At the WFP/GYI, Donna led a group of educators from around the country in a lesson centered on infographics. First, Donna defined global competence - "The knowledge, capacity, and disposition to understand and act on the dynamic interrelated global issues that confront humanity."
Then, we discussed 4 aspects of a globally competent student - the ability to Investigate the World, to Recognize Perspectives, to Communicate Ideas, and finally to Take Action. (Global Competency Matrix)
Finally, Donna provided us with an activity to develop an infographic. Not sure what an infographic is? I'm sure you've seen one...
Infographics are visual way of representing information to an audience. These can be used for a variety of topics, but are utilized quite well for the concepts discussed in a global leadership curriculum or class. Infographics are also a way for the lesson to be SAGE (Student Choice, Authentic Tasks, Global Impact, Exhibition to an Audience). These are absolutely relevant and authentic tasks as they are used in a wide variety of professions. Students are probably pretty well-versed in these already! This lesson would be great to culminate a unit on global issues.

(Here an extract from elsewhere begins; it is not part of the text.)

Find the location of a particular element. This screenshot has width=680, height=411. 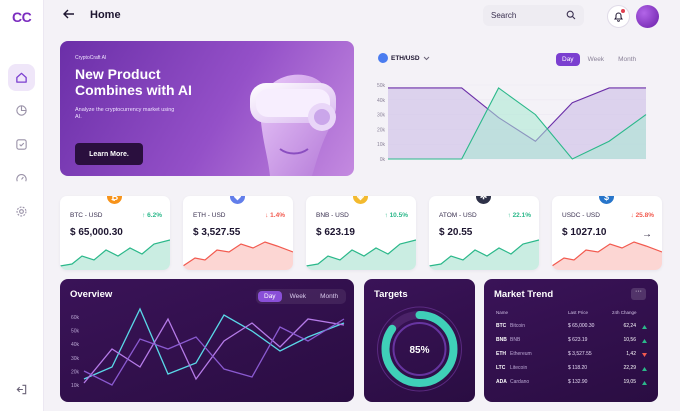

table-row: BNB BNB $ 623.19 10,56 is located at coordinates (571, 343).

So, how do you use this in class? Start by introducing infographics as a way to represent data. Then students will do this:
- Choose an issue
- Define your position on the issue.
- Gather numerical data.
- Identify your audience
- Choose the best format to tell a story with the data.
- Choose design elements like colors and symbols
- Create the infographic
- Get feedback on your infographic.
- Google Developers - You can create a website that is is an operational infographic.
- Easel.ly (get it?!) This is a free web-based infographic tool that offers a dozen or so free templates to start, and these are able to customize to fit your needs. There is a library with shapes like arrows and shapes and you can even upload your own graphics and photos to use.
- Piktochart - This is the one a fellow teacher at my worktable recommended to me. She has been using it for a while and enjoys it. You can modify fonts and color schemes, and it has some pre-loaded graphics and basic shapes and images. There's a free version of this, or you can really commit and upgrade to a pro account (about $170 per year)
- Visual.ly (get it?!) This site makes infographics, videos, web experiences, and presentations. This one is cool because you can easily share the infographics you create on social media (There's that "exhibition to an audience" piece!!)
- Venngage - This one was pretty awesome and I think the one that I'll be using in my International Agriculture Leadership class the next semester. It's easy, it's free and you can publish your infographics! You can even animate them!